• TASK INSTRUCTIONS:
(A) In the reaction diffusion text below, what do the "UPDATE" and "RENDER" toggles control?
(B) Quote the passage of the reaction diffusion text below, starting with "Step 2: Generating" and going on through "and form parameters.".

• PAGE TEXT:
In simple terms, reaction diffusion systems model how one or more substances (i.e. gases or liquids) change and/or combine when mixed in a container. The reaction part of the model describes what happens chemically when the substances combine together (i.e. maybe an entirely different substance is created and introduced into the mix). The diffusion part of the model defines how the substances propagate (i.e. diffuse) in the container (2D or 3D space they are mixed in).

For more technical information about reaction diffusion, specifically Gray Scott's model of reaction diffusion, check out this blog post: http://www.syedrezaali.com/blog/?p=3262 (It's a work in progress, in the post I'll be breaking down the model (mathematically) and describing how to simulate and visualize the model on the GPU using C++, Openframeworks, and GLSL Shaders).

Step 2: Generating Patterns & Exporting Geometry

This is where things start to get interesting! We are going to be generating patterns using the Great Scott!?! App. Download it from here: https://dl.dropboxusercontent.com/u/46826568/apps/GreatScottApp.zip

Here is a quick break down of the Great Scott!?! App (shown in the second and third photos). The app has a couple UI panels:

The "GREATSCOTT" panel allows you to save and load presets. The "UPDATE" and "RENDER" toggles control whether the app is updating and rendering the RD simulation.

The "SYSTEM" panel contains various controls that affect the output geometry, RD system, and form parameters.

• SOURCE DATA:
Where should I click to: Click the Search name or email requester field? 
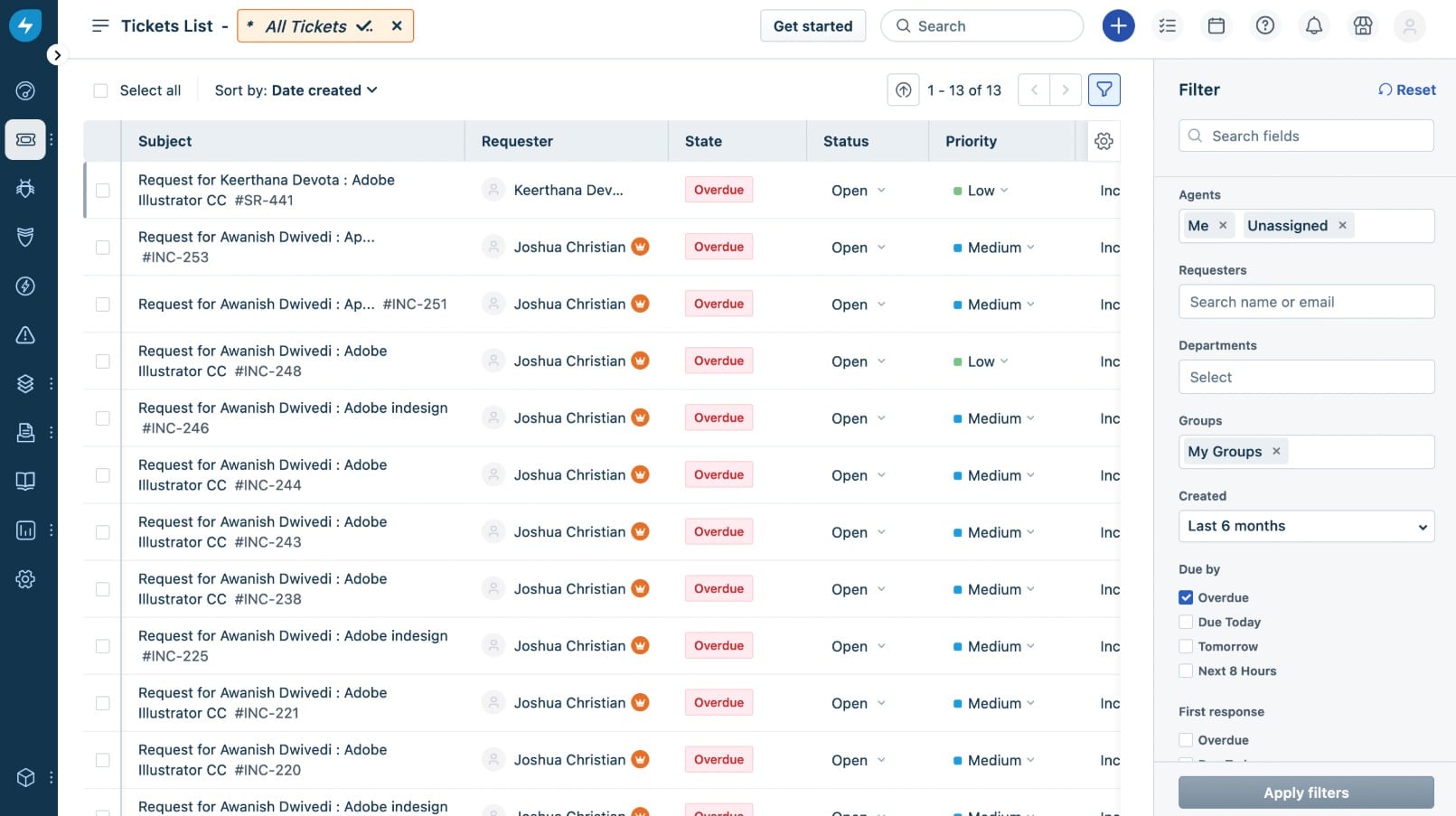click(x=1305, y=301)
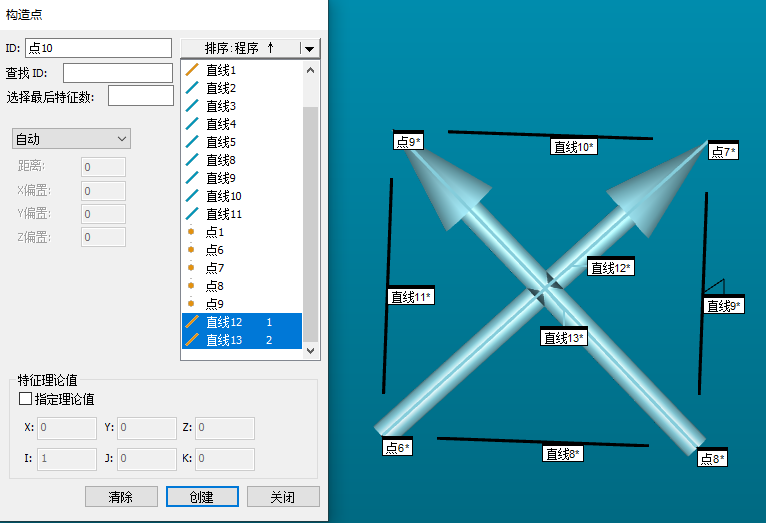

• THE SOLUTIONS:
(A) They control whether the app is updating and rendering the RD simulation.

(B)
Step 2: Generating Patterns & Exporting Geometry

This is where things start to get interesting! We are going to be generating patterns using the Great Scott!?! App. Download it from here: https://dl.dropboxusercontent.com/u/46826568/apps/GreatScottApp.zip

Here is a quick break down of the Great Scott!?! App (shown in the second and third photos). The app has a couple UI panels:

The "GREATSCOTT" panel allows you to save and load presets. The "UPDATE" and "RENDER" toggles control whether the app is updating and rendering the RD simulation.

The "SYSTEM" panel contains various controls that affect the output geometry, RD system, and form parameters.